SymptomLikely causeFix
"My order was lost" — the kitchen has the ticket but the customer's order shows as failedYour 200 response to createOrder was missing or had a wrong AuthorizationToken header, so LoyaltyPlant discarded it.Set AuthorizationToken: SHA256-hex(apiKeyResponse) on the success response; verify the key is apiKeyResponse, not apiKey.
LoyaltyPlant never sends createOrderYour getHealthcheck returned a DOWN value, no body, or an unparseable body — any of these blocks the order.Return HTTP 200 with a valid flat { "service": "UP" } map and all services UP when you can actually take orders.
createOrder requests are rejected before reaching your logicThe request AuthorizationToken (which LoyaltyPlant sends as SHA256-hex(apiKey)) failed your validation — wrong key on your side.Validate against SHA256-hex(apiKey); confirm the apiKey value with LoyaltyPlant.
Order created, but BANK_CARD_IN_APP total mismatches your line totalsThe app applied a discount or tip; trust charge.total rather than recomputing.Build the POS check to charge.total; record BANK_CARD_IN_APP as prepaid.
getOrders returns orders but LoyaltyPlant ignores themThe /orders response was missing the response AuthorizationToken header, so LoyaltyPlant discarded the read.Set the response token on /orders exactly as on /order.
Order times out on LoyaltyPlant's side during creationYour POS-creation work exceeded the 60 s read timeout.Acknowledge fast and do slow work asynchronously; respond within the read budget.
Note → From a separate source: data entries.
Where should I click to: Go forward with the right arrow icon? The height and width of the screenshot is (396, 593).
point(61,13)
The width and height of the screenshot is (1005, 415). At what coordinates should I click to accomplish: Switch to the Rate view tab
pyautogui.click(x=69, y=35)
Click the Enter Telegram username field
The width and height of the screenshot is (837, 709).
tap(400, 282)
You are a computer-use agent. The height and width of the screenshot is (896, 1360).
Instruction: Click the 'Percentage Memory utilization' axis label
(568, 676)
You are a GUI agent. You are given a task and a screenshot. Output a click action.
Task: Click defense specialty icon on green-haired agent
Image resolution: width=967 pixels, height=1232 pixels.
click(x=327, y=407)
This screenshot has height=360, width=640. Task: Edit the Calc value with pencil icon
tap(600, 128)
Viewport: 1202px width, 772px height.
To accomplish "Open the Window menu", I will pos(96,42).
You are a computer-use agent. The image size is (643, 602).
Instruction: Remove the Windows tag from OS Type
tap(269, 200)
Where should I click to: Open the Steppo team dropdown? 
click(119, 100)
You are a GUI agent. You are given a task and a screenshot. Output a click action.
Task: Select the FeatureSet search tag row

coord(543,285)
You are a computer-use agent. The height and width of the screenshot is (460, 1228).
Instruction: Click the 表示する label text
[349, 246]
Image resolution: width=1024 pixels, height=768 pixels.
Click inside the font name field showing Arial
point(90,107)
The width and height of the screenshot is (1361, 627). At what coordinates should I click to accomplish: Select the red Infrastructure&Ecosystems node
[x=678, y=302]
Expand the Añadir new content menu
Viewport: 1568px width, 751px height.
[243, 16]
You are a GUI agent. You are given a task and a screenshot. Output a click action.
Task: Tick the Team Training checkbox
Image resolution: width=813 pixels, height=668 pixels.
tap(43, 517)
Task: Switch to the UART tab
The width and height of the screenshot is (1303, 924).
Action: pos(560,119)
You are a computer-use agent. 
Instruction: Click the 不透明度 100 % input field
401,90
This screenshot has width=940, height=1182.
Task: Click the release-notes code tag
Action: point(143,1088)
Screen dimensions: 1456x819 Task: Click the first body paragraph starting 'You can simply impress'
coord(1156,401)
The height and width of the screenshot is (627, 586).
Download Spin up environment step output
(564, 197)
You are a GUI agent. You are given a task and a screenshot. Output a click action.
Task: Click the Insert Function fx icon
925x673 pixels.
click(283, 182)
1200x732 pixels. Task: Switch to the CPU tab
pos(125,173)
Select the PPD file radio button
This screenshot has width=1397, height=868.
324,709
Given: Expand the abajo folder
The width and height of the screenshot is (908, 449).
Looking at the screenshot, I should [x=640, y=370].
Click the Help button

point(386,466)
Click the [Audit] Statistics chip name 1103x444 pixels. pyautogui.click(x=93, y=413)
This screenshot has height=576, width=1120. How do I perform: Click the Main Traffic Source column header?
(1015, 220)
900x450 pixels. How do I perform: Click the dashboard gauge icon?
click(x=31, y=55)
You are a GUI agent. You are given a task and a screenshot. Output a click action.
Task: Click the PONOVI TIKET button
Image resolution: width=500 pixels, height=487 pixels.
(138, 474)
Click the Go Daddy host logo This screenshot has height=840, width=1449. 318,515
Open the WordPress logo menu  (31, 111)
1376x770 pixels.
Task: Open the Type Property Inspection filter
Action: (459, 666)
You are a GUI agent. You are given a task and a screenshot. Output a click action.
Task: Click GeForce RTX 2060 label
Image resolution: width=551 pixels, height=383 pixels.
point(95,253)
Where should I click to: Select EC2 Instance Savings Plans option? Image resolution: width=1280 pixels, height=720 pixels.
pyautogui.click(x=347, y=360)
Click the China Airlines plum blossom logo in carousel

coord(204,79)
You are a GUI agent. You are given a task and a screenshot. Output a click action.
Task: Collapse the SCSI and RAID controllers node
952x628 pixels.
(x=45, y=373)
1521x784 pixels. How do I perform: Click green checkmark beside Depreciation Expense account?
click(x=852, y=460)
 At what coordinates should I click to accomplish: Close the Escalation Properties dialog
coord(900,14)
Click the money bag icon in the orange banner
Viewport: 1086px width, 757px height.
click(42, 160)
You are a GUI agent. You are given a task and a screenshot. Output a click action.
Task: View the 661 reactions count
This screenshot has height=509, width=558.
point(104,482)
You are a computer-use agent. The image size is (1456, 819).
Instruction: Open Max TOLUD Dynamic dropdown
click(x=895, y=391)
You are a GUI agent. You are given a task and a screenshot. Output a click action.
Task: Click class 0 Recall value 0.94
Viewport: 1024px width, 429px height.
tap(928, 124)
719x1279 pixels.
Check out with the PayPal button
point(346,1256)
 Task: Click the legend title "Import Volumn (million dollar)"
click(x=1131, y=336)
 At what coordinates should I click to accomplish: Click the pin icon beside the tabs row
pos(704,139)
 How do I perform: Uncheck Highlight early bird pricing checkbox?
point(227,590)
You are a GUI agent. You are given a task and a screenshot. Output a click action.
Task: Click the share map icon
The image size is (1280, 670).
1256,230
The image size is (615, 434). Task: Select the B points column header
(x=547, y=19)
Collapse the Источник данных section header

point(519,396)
Note: LoyaltyPlant retries a failed injection internally — up to 3 attempts (the initial call plus 2 retries) on its PosUnavailableException, 500 ms apart — so a transient DOWN or a dropped response may be re-attempted, but a persistently wrong response token will fail every retry. Treat the response-token rule as non-negotiable.